To be brief, he accosted one of the many surly overseers, or task-masters of the yard, who with no few pompous airs, finally engaged him at six shillings a week; almost equivalent to a dollar and a half. He was appointed to one of the mills for grinding up the ingredients. This mill stood in the open air. It was of a rude, primitive, Eastern aspect; consisting of a sort of hopper, emptying into

a barrel-shaped receptacle. In the barrel was a clumsy machine turned round at its axis by a great bent beam, like a well-sweep, only it was horizontal; to this beam, at its outer end, a spavined old horse was attached. The muddy mixture was shovelled into the hopper by spavined-looking old men; while trudging wearily round and round the spavined old horse ground it all up till it slowly squashed out at the bottom of the barrel, in a doughy_compound, all ready for the moulds. Where

the dough squeezed out of the barrel, a pit was sunken, so as to bring the moulder here stationed down to a level with the trough, into which the dough fell. Israel was assigned to this pit. Men came to him continually, reaching down rude wooden trays, divided into compartments, each of the size and shape of a brick. With a flat sort of big ladle, Israel slapped the dough into the trays from the trough; then, with a bit of smooth board scraped the top even, and handed it up. Half buried there in the pit, all the time handing those desolate trays, poor Israel seemed some gravedigger, or church-yard man, tucking away dead little innocents in their coffins on one side, and cunningly disintering them again to resurrectionists stationed on the other.

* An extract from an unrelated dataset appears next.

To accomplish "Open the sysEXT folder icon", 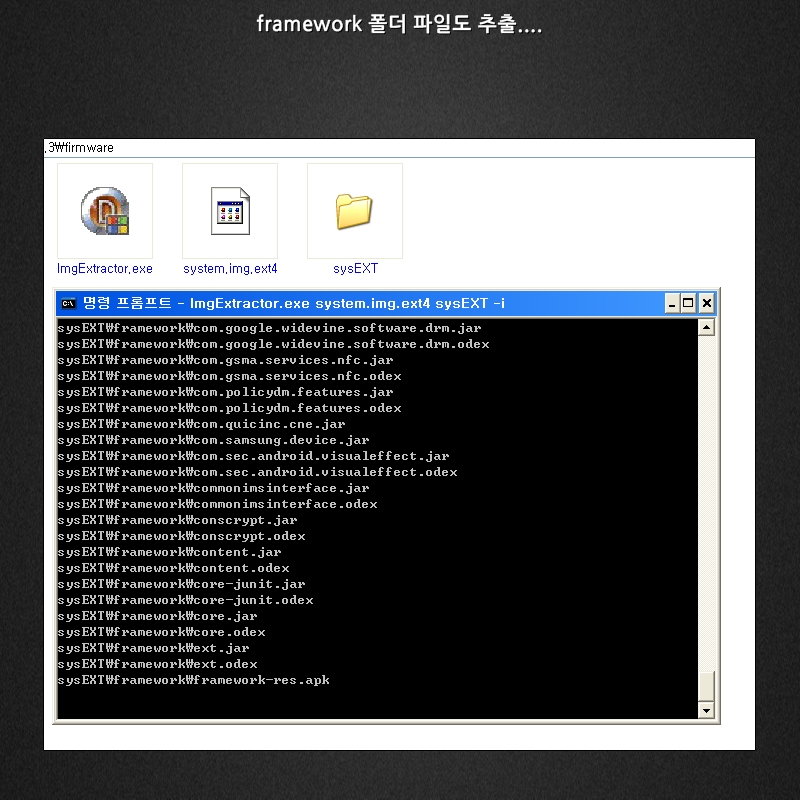I will [354, 211].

Twenty of these melancholy old mills were in operation. Twenty heart-broken old horses, rigged out deplorably in castoff old cart harness, incessantly tugged at twenty great shaggy beams; while from twenty half-burst old barrels, twenty wads of mud, with a lava-like course, gouged out into twenty old troughs, to be slapped by twenty tattered men, into the twenty-times-twenty battered old trays.

Ere entering his pit for the first, Israel had been struck by the dismally devil-may-care gestures of the moulders. But hardly had he himself been a moulder three days, when his previous sedateness of concern at his unfortunate lot, began to conform to the reckless sort of half jolly despair expressed by the others. The truth indeed was, that this continual, violent, helter-skelter slapping of the dough into the moulds, begat a corresponding disposition in the moulder; who, by heedlessly slapping

that sad dough, as stuff of little worth, was thereby taught, in his meditations, to slap, with similar heedlessness, his own sadder fortunes, as of still less vital consideration. To these muddy philosophers, men and bricks were equally of clay. What signifies who we be-dukes or ditchers? thought the moulders; all is vanity and clay. So slap, slap, slap; care-free and negligent; with bitter unconcern, these dismal desperadoes flapped down the dough. If this recklessness were vicious of them, be it so; but their vice was like that weed which but grows on barren ground; enrich the soil, and it disappears.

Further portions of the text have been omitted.